The gain of the amplifier is programmable by adjusting the
feedback resistor to set the load line required by the micro-
processor. The current information is then given as the differ-
ence of CSREF − CSCOMP. This difference signal is used
internally to offset the VID DAC for voltage positioning and
as a differential input for the current-limit comparator.
To provide the best accuracy for the current sensing, the CSA
was designed to have a low offset input voltage. Also, the
sensing gain is determined by external resistors so that it can
be made extremely accurate.
ACTIVE IMPEDANCE CONTROL MODE
For controlling the dynamic output voltage droop as a function
of output current, a signal proportional to the total output
current at the CSCOMP pin can be scaled to be equal to the
droop impedance of the regulator times the output current.
This droop voltage is then used to set the input control voltage
to the system. The droop voltage is subtracted from the DAC
reference input voltage directly to tell the error amplifier where
the output voltage should be. This differs from previous
implementations and allows enhanced feed-forward response.
CURRENT-CONTROL MODE AND THERMAL
BALANCE
The ADP3168 has individual inputs that are used for
monitoring the current in each phase. This information is
combined with an internal ramp to create a current-balancing
feedback system that has been optimized for initial current
balance accuracy and dynamic thermal balancing during
operation. This current-balance information is independent of
the average output current information used for positioning
described previously.
The magnitude of the internal ramp can be set to optimize
the transient response of the system. It also monitors the
supply voltage for feed-forward control for changes in the
supply. A resistor connected from the power input voltage to
the RAMPADJ pin determines the slope of the internal PWM
ramp. Detailed information about programming the ramp is
given in the Application Information section.
External resistors can be placed in series with individual phases,
for example, to create an intentional current imbalance so one
phase may have better cooling and can support higher currents.
Resistors RSW1 through RSW4 (see the typical applica-tion circuit
in Figure 11) can be used for adjusting thermal balance. It is
best to add these resistors during the initial design, so make
sure placeholders are provided in the layout.

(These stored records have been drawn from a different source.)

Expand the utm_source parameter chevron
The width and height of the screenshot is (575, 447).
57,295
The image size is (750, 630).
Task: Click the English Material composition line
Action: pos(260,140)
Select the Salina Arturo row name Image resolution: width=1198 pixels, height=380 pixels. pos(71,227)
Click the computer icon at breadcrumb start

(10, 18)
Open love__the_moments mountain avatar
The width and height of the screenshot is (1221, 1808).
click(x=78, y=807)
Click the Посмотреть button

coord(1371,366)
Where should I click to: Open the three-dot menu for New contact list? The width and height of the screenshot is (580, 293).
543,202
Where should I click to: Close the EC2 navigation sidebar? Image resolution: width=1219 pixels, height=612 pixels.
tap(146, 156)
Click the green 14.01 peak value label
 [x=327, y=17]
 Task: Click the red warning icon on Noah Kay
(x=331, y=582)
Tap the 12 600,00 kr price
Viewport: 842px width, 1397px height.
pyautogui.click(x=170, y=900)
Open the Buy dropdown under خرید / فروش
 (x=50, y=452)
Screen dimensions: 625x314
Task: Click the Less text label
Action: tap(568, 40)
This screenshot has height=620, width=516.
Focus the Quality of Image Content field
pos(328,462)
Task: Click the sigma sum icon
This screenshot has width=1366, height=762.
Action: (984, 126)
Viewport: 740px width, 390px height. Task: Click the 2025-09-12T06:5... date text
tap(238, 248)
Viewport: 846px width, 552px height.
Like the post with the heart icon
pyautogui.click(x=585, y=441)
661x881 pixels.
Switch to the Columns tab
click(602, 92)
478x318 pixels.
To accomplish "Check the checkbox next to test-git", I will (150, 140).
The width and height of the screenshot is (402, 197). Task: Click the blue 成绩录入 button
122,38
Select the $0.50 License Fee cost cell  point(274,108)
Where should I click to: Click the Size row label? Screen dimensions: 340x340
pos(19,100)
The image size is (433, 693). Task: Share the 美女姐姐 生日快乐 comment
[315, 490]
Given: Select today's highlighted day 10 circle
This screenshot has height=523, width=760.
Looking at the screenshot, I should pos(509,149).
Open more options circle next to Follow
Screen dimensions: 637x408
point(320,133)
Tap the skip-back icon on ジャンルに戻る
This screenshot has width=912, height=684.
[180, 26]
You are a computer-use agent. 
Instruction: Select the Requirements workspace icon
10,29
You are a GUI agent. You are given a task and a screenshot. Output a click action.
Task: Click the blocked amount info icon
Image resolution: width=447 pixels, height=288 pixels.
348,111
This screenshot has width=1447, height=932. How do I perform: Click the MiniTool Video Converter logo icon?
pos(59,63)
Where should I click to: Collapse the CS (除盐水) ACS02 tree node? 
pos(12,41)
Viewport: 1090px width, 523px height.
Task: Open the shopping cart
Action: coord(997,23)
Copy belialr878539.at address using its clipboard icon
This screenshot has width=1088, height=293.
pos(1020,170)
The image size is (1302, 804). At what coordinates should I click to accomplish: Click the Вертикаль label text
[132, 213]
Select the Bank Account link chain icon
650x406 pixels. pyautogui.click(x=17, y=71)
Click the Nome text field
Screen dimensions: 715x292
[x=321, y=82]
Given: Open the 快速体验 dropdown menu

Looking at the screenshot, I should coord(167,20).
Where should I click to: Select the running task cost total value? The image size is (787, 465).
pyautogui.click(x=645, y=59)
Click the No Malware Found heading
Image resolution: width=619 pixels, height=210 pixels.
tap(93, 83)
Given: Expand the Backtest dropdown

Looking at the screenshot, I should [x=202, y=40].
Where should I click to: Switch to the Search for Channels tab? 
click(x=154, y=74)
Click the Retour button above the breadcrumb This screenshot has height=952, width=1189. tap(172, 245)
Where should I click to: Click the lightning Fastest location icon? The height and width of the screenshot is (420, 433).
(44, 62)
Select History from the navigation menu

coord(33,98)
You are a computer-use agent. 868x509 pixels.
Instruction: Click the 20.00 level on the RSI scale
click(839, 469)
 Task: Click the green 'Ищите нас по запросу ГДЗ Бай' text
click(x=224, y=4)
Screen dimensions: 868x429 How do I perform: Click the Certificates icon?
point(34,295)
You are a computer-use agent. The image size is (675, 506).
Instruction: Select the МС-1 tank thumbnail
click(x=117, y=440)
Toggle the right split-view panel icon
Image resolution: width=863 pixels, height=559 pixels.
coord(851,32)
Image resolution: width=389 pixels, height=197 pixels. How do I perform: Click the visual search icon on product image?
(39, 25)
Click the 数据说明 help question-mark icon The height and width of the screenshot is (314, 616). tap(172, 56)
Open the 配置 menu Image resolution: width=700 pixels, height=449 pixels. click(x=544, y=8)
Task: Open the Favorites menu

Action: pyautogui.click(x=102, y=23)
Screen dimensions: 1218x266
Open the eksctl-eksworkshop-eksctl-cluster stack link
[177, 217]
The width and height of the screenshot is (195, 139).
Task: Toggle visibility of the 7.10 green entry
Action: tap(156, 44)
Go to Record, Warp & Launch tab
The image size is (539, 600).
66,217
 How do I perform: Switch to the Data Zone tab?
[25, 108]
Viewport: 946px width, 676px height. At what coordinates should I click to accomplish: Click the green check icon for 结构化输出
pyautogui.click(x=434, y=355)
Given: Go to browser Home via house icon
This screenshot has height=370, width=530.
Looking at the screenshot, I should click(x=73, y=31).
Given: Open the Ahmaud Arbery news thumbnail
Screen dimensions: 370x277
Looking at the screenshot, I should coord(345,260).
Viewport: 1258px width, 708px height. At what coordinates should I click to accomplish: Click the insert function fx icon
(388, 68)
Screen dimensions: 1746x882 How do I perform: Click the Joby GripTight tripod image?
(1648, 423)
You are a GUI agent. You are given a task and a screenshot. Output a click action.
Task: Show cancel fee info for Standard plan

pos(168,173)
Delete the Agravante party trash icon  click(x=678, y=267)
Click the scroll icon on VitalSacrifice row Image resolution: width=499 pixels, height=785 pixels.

To increase the current in any given phase, make RSW for that
phase larger. (Make RSW = 0 for the hottest phase and do not
change during balancing.) Increasing RSW to only 500 Ω makes
a substantial increase in phase current. Increase each RSW value
by small amounts to achieve balance, starting with the coolest
phase first.
VOLTAGE CONTROL MODE
A high gain bandwidth voltage mode error amplifier is used for
the voltage-mode control loop. The control input voltage to the
positive input is set via the VID 6-bit logic code, according to
the voltages listed in Table 4. This voltage is also offset by the
droop voltage for active positioning of the output voltage as a
function of current, commonly known as active voltage
positioning. The output of the amplifier is the COMP pin,
which sets the termination voltage for the internal PWM ramps.
The negative input (FB) is tied to the output sense location with
a resistor, RB, and is used for sensing and controlling the output
voltage at this point. A current source from the FB pin flowing
through RB is used for setting the no-load offset voltage from
the VID voltage. The no-load voltage is negative with respect to
the VID DAC. The main loop compensation is incorporated
into the feedback network between FB and COMP.
SOFT START
The power-on ramp-up time of the output voltage is set with a
capacitor and a resistor in parallel from the DELAY pin to
ground. The RC time constant also determines the current-limit
latch-off time, as explained in the following section. In UVLO
or when EN is a logic low, the DELAY pin is held at ground.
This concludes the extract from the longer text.